RAW DATA START

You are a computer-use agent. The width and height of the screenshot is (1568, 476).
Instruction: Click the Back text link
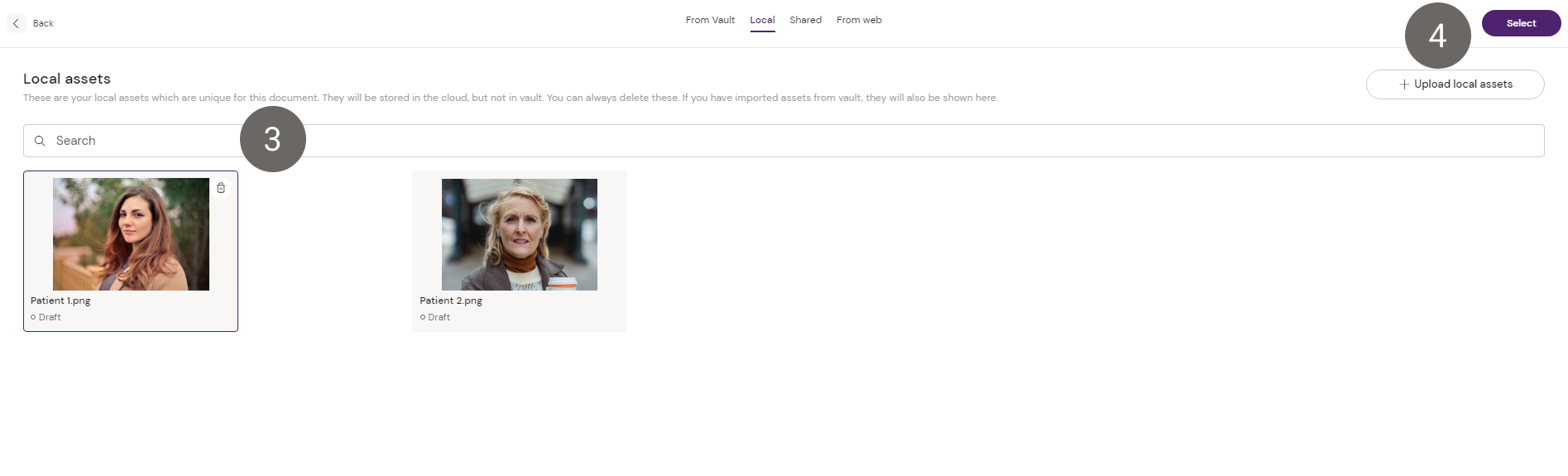(x=43, y=23)
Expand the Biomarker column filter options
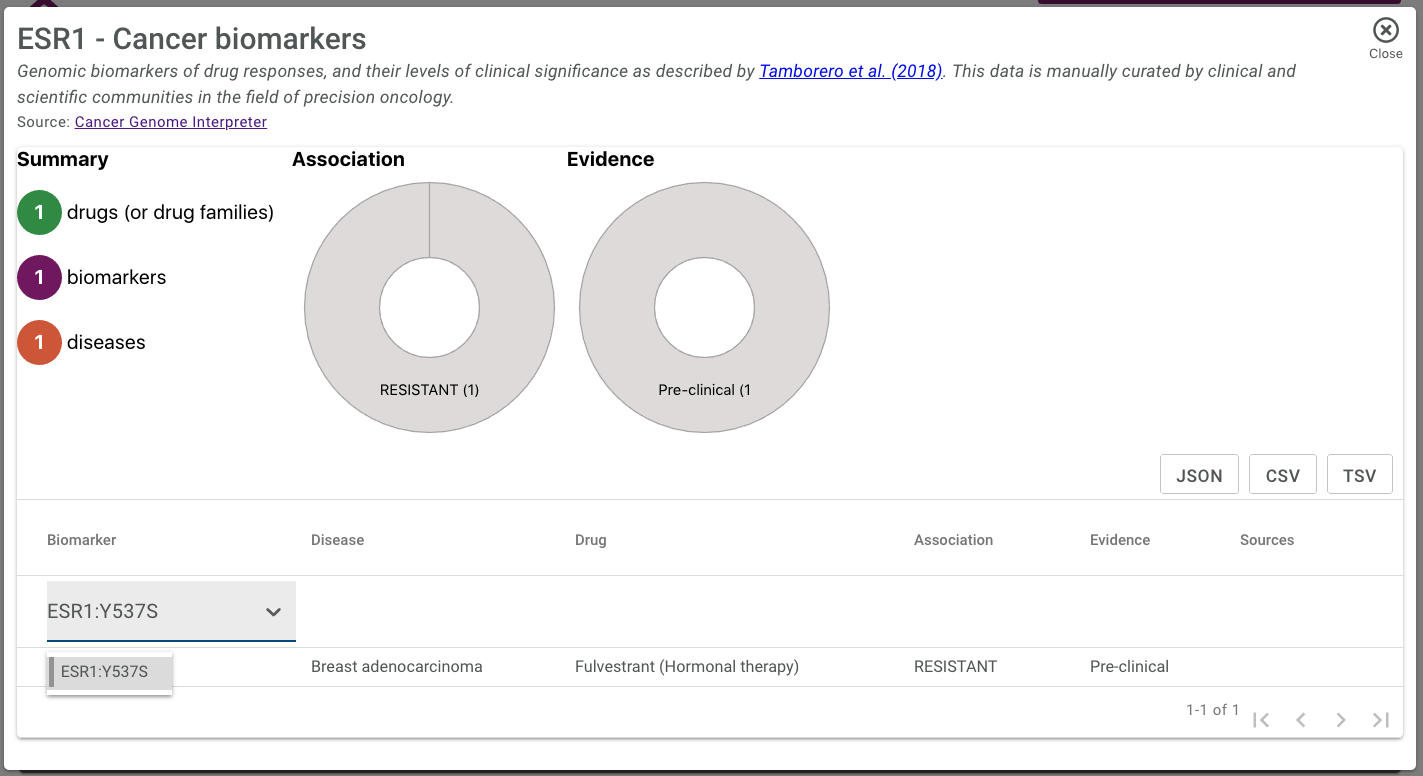This screenshot has height=776, width=1423. click(x=273, y=612)
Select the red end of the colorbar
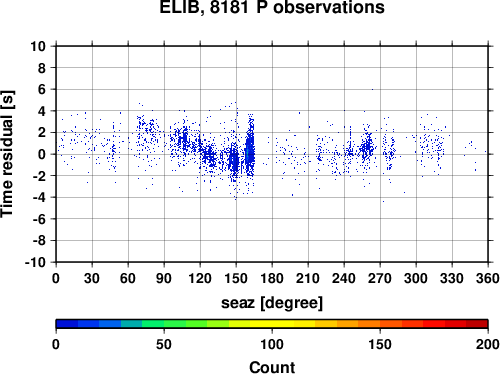The height and width of the screenshot is (374, 500). [477, 324]
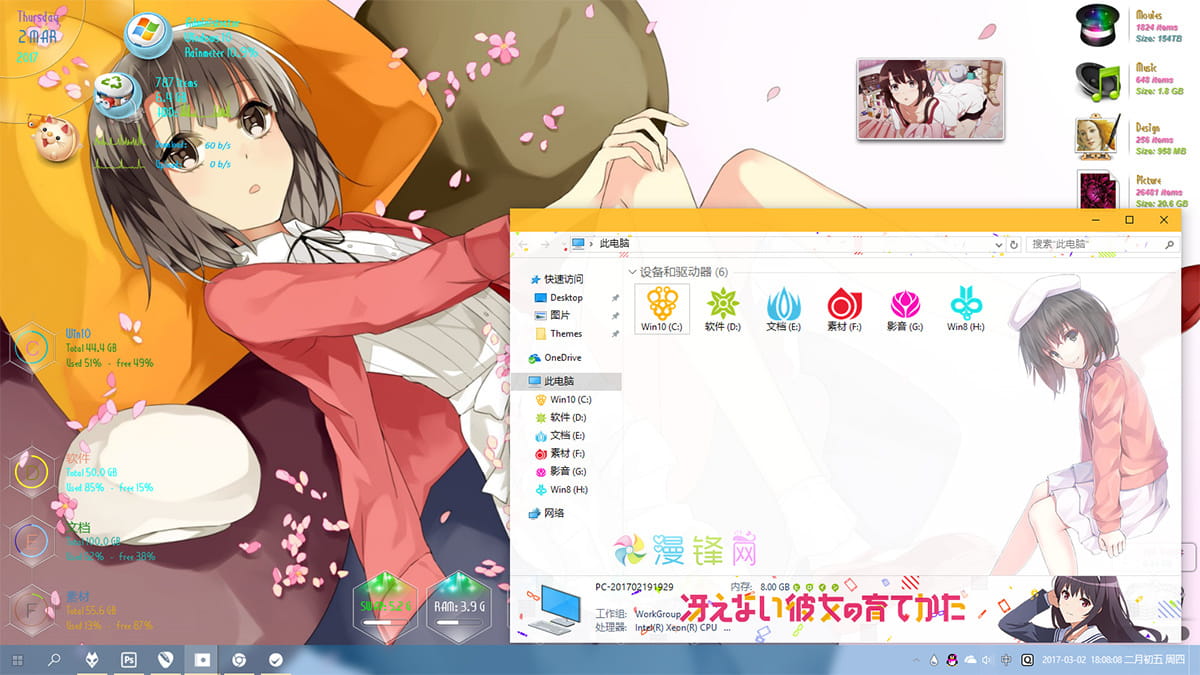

RAW DATA END

§ ASSIGNED TASK
Please retype, exactly and only, the lines from the one holding "Expand the Biomarker column filter options" to the end of the entries, both ends included, without any pictures.

§ RESULT
Expand the Biomarker column filter options
This screenshot has height=776, width=1423. click(x=273, y=612)
Select the red end of the colorbar
The height and width of the screenshot is (374, 500). [477, 324]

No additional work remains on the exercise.